**ABOUT THIS EXERCISE:** Once you have read the listing below, write all of it out again exactly.
TASK INPUT: Begin
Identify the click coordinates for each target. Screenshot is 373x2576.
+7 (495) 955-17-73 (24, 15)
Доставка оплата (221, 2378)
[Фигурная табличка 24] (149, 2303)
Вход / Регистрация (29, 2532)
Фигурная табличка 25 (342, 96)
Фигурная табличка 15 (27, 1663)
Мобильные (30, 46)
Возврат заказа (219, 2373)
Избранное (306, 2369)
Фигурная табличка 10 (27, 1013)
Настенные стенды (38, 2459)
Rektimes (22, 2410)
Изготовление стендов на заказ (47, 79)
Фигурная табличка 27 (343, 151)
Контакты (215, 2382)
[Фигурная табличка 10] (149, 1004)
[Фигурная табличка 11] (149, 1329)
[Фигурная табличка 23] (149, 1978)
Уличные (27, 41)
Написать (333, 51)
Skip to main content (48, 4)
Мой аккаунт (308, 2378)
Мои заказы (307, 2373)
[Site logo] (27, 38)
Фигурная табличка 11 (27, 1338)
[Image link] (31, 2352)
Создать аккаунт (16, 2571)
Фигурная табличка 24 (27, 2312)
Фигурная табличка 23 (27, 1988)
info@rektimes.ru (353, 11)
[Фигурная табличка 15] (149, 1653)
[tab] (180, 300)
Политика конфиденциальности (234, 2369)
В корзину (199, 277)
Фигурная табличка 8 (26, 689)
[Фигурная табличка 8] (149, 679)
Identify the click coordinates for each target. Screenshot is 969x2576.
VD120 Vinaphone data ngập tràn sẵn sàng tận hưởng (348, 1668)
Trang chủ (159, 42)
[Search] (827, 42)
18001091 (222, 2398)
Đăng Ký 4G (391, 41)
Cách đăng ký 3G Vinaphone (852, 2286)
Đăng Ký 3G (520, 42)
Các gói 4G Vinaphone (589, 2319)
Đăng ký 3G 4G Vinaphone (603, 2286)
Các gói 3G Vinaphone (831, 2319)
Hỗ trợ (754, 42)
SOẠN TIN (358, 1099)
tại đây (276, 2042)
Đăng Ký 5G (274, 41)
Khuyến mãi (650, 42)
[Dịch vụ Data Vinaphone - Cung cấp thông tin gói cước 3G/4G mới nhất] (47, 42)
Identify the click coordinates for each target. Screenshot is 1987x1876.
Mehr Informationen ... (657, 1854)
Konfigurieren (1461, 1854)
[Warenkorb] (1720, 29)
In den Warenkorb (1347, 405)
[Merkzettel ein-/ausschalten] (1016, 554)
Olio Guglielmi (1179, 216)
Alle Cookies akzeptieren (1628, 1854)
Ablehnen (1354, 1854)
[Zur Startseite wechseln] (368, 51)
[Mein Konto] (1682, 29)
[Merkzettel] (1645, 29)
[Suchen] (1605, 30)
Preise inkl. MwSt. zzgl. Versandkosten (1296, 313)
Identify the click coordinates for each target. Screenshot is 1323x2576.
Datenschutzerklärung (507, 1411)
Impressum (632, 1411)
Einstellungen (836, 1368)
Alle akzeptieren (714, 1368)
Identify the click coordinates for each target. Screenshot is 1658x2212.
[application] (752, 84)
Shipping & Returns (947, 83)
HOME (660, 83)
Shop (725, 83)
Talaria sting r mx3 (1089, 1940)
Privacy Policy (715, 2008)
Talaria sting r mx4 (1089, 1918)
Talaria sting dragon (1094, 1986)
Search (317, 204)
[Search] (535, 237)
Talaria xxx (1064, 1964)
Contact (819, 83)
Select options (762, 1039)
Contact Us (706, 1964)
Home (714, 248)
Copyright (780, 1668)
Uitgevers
TASK INPUT: End
**RESPONSE FOR THIS EXERCISE:**
Identify the click coordinates for each target. Screenshot is 373x2576.
+7 (495) 955-17-73 (24, 15)
Доставка оплата (221, 2378)
[Фигурная табличка 24] (149, 2303)
Вход / Регистрация (29, 2532)
Фигурная табличка 25 (342, 96)
Фигурная табличка 15 (27, 1663)
Мобильные (30, 46)
Возврат заказа (219, 2373)
Избранное (306, 2369)
Фигурная табличка 10 (27, 1013)
Настенные стенды (38, 2459)
Rektimes (22, 2410)
Изготовление стендов на заказ (47, 79)
Фигурная табличка 27 (343, 151)
Контакты (215, 2382)
[Фигурная табличка 10] (149, 1004)
[Фигурная табличка 11] (149, 1329)
[Фигурная табличка 23] (149, 1978)
Уличные (27, 41)
Написать (333, 51)
Skip to main content (48, 4)
Мой аккаунт (308, 2378)
Мои заказы (307, 2373)
[Site logo] (27, 38)
Фигурная табличка 11 (27, 1338)
[Image link] (31, 2352)
Создать аккаунт (16, 2571)
Фигурная табличка 24 (27, 2312)
Фигурная табличка 23 (27, 1988)
info@rektimes.ru (353, 11)
[Фигурная табличка 15] (149, 1653)
[tab] (180, 300)
Политика конфиденциальности (234, 2369)
В корзину (199, 277)
Фигурная табличка 8 (26, 689)
[Фигурная табличка 8] (149, 679)
Identify the click coordinates for each target. Screenshot is 969x2576.
VD120 Vinaphone data ngập tràn sẵn sàng tận hưởng (348, 1668)
Trang chủ (159, 42)
[Search] (827, 42)
18001091 (222, 2398)
Đăng Ký 4G (391, 41)
Cách đăng ký 3G Vinaphone (852, 2286)
Đăng Ký 3G (520, 42)
Các gói 4G Vinaphone (589, 2319)
Đăng ký 3G 4G Vinaphone (603, 2286)
Các gói 3G Vinaphone (831, 2319)
Hỗ trợ (754, 42)
SOẠN TIN (358, 1099)
tại đây (276, 2042)
Đăng Ký 5G (274, 41)
Khuyến mãi (650, 42)
[Dịch vụ Data Vinaphone - Cung cấp thông tin gói cước 3G/4G mới nhất] (47, 42)
Identify the click coordinates for each target. Screenshot is 1987x1876.
Mehr Informationen ... (657, 1854)
Konfigurieren (1461, 1854)
[Warenkorb] (1720, 29)
In den Warenkorb (1347, 405)
[Merkzettel ein-/ausschalten] (1016, 554)
Olio Guglielmi (1179, 216)
Alle Cookies akzeptieren (1628, 1854)
Ablehnen (1354, 1854)
[Zur Startseite wechseln] (368, 51)
[Mein Konto] (1682, 29)
[Merkzettel] (1645, 29)
[Suchen] (1605, 30)
Preise inkl. MwSt. zzgl. Versandkosten (1296, 313)
Identify the click coordinates for each target. Screenshot is 1323x2576.
Datenschutzerklärung (507, 1411)
Impressum (632, 1411)
Einstellungen (836, 1368)
Alle akzeptieren (714, 1368)
Identify the click coordinates for each target. Screenshot is 1658x2212.
[application] (752, 84)
Shipping & Returns (947, 83)
HOME (660, 83)
Shop (725, 83)
Talaria sting r mx3 (1089, 1940)
Privacy Policy (715, 2008)
Talaria sting r mx4 (1089, 1918)
Talaria sting dragon (1094, 1986)
Search (317, 204)
[Search] (535, 237)
Talaria xxx (1064, 1964)
Contact (819, 83)
Select options (762, 1039)
Contact Us (706, 1964)
Home (714, 248)
Copyright (780, 1668)
Uitgevers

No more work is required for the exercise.